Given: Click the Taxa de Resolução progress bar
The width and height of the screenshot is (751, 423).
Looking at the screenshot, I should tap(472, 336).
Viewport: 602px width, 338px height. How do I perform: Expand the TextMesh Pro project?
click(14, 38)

++++++

* **YOUR INSTRUCTIONS**:
The answer must be exactly the lines from the one containing "Viewport: 602px width, 338px" through the final line of the data, both ends included, and nothing else.

* **WRITTEN ANSWER**:
Viewport: 602px width, 338px height. How do I perform: Expand the TextMesh Pro project?
click(14, 38)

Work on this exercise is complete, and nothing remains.